I can hear it. This is not something I tell the world. That I can hear her. But it must show that I carry her with me.

I was afraid. In this late moment, yes, I understand that quite well now. I was afraid but walked like I was brave. We met the same day we were assigned the Bergen line and for many hours after I thought about her. Only in fear, really, not with the intention of actually living a life with her, but being afraid to live any kind of life. What the sea does to one; never trusting a tranquil moment for its beauty, but on guard to its ferociousness.

I cannot believe it myself that such things occur. Spaniards fleeing a bank they had robbed gained passage aboard our ship. In the ensuing hostage situation, which the Norwegian Coast Guard was ill prepared to deal, she was killed. It was my fault. I was slightly maimed by the banking group, whose name I came to know as The Samurai 11. In between their violence, they inanely dubbed me the Reindeer.

Years later the Spaniards were paroled. They live in peace and prosperity as Frankfurt bankers. The irony is probably lost on them.
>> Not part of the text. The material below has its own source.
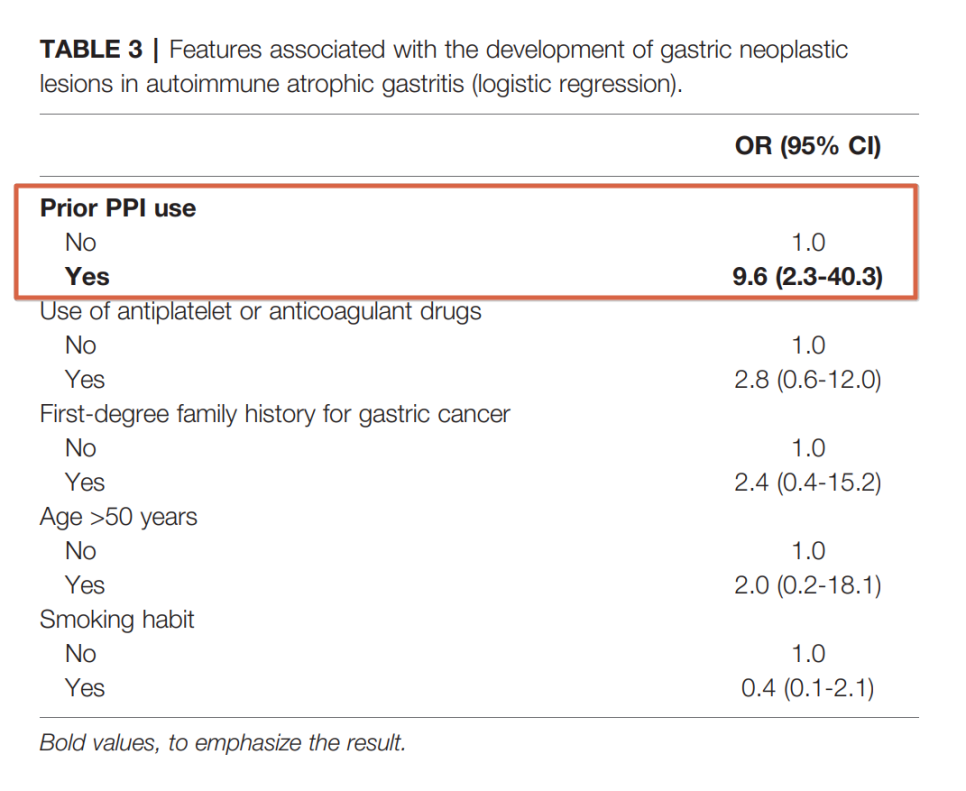The width and height of the screenshot is (966, 791).
Task: Click the "Bold values, to emphasize the result" footnote
Action: (x=222, y=744)
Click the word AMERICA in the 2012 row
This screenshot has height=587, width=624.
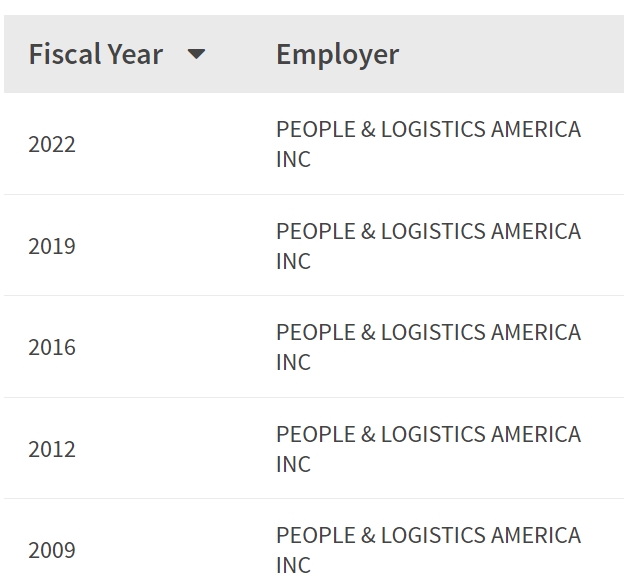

She would not approve of the guilt and hate, but then again, she is still not here. I had planned for them a terrible and lighting quick revenge, this being the land of lightning strikes.
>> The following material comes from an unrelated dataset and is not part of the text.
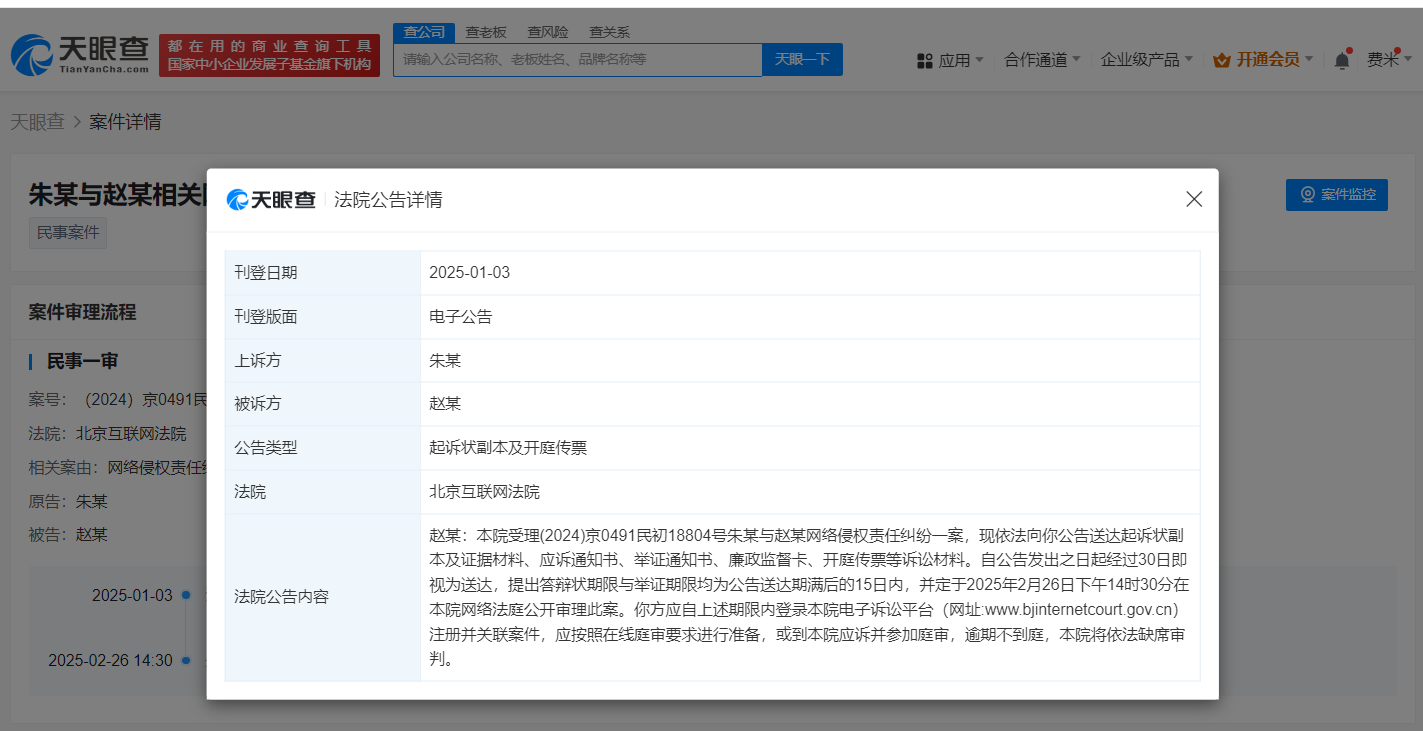Select the 查关系 tab
This screenshot has width=1423, height=731.
coord(610,31)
I discovered though that Norwegian sailors are not hard-wired for vengeance.

My family had only known sailing. My savings had gone to the homeless and I gained employment operating a commercial frigate on the Main. It was a secure wage. I thought for a time on the frigate that I was re-wiring for vengeance, to complete that task and then -- there was no after that task. I couldn't imagine it. I didn't think there was a life to live.

I hid this fact from myself--by being unsatisfied with the performance of the frigate's engine. More and more of my time was spent in conversation with company engineers, tuning and rebuilding. Designing and welding, even.

The Germans mostly appreciated the demanding engine maintenance. For three years I joined and eventually led large scale operations which rebuilt frigate engines as naturally as I would put on my boots. It surprised me to lead anything. It was exciting work. I concentrated on the work and in this way time seemed to move again. And when time again seemed to move, it moved very, very, quickly.

I wondered when I would stop, when I might return to Oslo and my village. I wondered if my parents lived. People talked of me once again. I did try, but I could not hide myself from nautical notice.

Students had found out about this engine work and came to inquire about our methods, these engine projects.

I hardly recognized my voice when I spoke. My German must have sounded soft to them. I wondered initially why they were so interested in a machine--but then again, I was as interested as they. The short ones I would call them, the short ones. I believe I learned to laugh again in their presence, which had a hopeful aura. They expected much from the future. They had high demands. If you could hear them, you would think they were running around a fountain in a sunny park surrounded by only good things--this could only make one smile.

I would say to their teachers that they knew vastly more about engines than I ever could hope for. At night, when I could not sleep I liked to think of their futures--that they would be happy as they aged, and they would build boats and trains that could not be boarded by evil.